If you love cinnamon buns, but are trying to be a BIT healthier, these whole wheat buns will fit the bill. Also, if you’re trying to find a breakfast treat for a diabetic in the family read on!
The recipe I used is Dark and Dangerous Cinnamon Buns from King Arthur Flour Whole Grain Baking, pages 262-264. Their recipe calls for only whole wheat flour, no white flour and no gluten. I thought adding gluten to a completely whole grain recipe was important in allowing the dough to rise, but apparently it’s not as important as I thought because it rose beautifully.
Original Recipe My Changes
5 Tbl honey 5 Tbl Blue Agave
liquids Added more water + 2 tsp of orange juice
because my dough was too dry
1 cup brown sugar ½ cup brown sugar (for first filling)
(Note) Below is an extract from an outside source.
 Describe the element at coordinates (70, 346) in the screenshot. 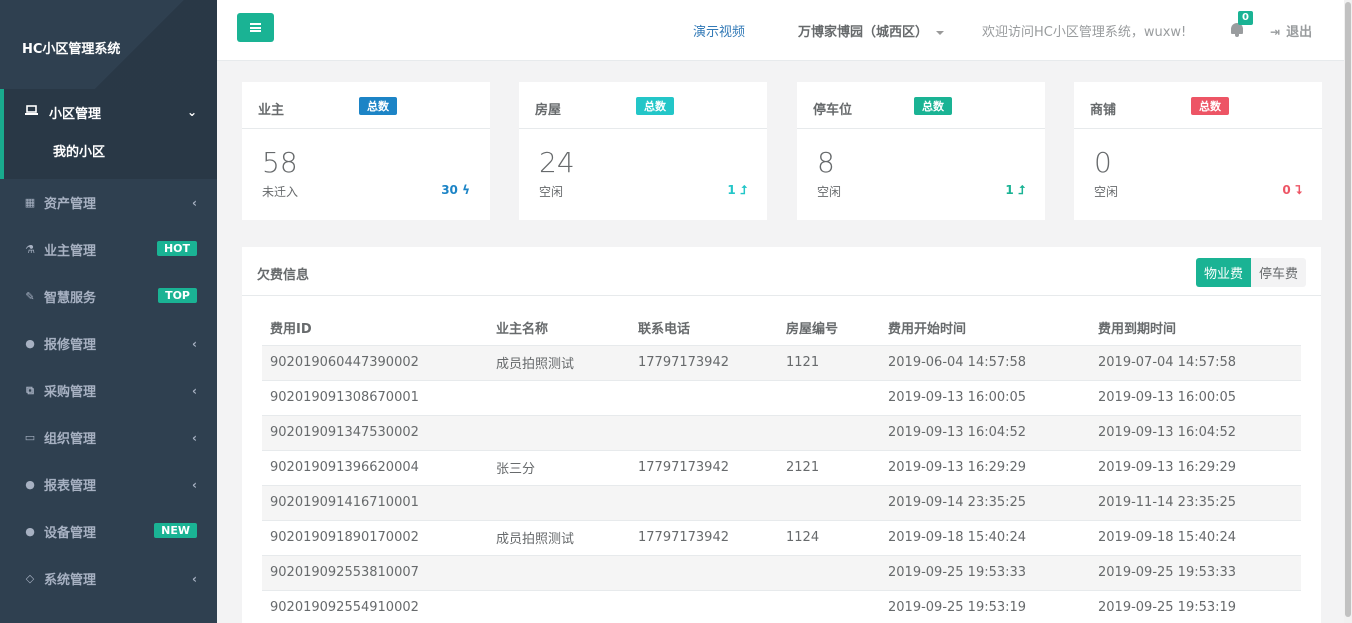

I see `sidebar-item-label: 报修管理` at that location.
¼ cup chopped chocolate (for second filling)
¼ cup chopped walnuts (for second filling)
To make these wonderful buns less sugar intense, I
- changed half of the cinnamon filling to the chocolate-walnut filling above with no sugar added, and
- omitted the white icing on the baked chocolate-walnut buns.
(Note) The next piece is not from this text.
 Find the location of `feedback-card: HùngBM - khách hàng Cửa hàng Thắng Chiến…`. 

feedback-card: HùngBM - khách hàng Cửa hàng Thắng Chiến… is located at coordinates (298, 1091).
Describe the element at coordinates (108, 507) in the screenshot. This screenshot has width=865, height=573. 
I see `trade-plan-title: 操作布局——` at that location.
After rolling and patting the dough into a 12×16 inch rectangle, I spread the cinnamon filling over one half and the chocolate-walnut filling over the other half of the rectangle. The rest of the shaping process was the same as given by KAF.
So, you can see how easy it is to make heavenly breakfast buns for all members of your family with a minimum of fuss. Both kinds of buns were wonderful fresh and warm from the oven last night and at room temperature this morning.
Oh, by the way, I found blue agaveat Trader Joe’s and at Casco.